** START OF Excerpted text **
So which will win out, — the January Effect or all these negative liquidity considerations? Let me throw in two more factors for consideration. First, there is the Presidential election-cycle effect, — in the immediate post-election year, stocks always go up in January, go down in February, and end with an up year (thus supporting the January Effect):

But wait, there's also the superstition factor: Going back to the 1800's, the US stock market has tended to decline in the Year of the Snake:

So what are we to believe?
** END OF Excerpted text **
> **Stated exercise A**: In the stock market excerpt, what does the US stock market tend to do in the Year of the Snake?
> **Stated exercise B**: Return the part of the stock market excerpt that begins with the words "So which will" and ends after "we to believe?".
You won't need the entries after this text.
** START OF Provided material **
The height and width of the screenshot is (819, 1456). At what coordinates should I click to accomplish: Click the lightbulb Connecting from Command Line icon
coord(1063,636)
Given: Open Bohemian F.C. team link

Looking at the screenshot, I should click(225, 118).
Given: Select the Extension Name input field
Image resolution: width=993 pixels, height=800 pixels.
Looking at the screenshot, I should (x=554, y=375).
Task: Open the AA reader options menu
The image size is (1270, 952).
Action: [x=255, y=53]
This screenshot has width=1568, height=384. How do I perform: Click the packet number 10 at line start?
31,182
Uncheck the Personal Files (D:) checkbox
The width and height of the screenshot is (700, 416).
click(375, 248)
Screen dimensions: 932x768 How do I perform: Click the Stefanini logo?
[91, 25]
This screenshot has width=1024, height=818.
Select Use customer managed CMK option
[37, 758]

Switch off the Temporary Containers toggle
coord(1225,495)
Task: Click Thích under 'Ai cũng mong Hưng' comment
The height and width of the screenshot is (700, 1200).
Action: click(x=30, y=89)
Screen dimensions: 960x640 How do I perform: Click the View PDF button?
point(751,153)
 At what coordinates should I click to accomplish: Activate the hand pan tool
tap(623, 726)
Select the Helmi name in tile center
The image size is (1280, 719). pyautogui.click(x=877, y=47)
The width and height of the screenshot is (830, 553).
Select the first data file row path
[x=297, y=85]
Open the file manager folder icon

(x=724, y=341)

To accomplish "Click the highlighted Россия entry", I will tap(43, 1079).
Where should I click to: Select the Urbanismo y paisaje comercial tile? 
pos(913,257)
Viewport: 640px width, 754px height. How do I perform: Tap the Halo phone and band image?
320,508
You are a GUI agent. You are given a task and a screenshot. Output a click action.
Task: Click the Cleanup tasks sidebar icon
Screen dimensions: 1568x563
** END OF Provided material **
> **Problem solution A**: It has tended to decline.

> **Problem solution B**:
So which will win out, — the January Effect or all these negative liquidity considerations? Let me throw in two more factors for consideration. First, there is the Presidential election-cycle effect, — in the immediate post-election year, stocks always go up in January, go down in February, and end with an up year (thus supporting the January Effect):

But wait, there's also the superstition factor: Going back to the 1800's, the US stock market has tended to decline in the Year of the Snake:

So what are we to believe?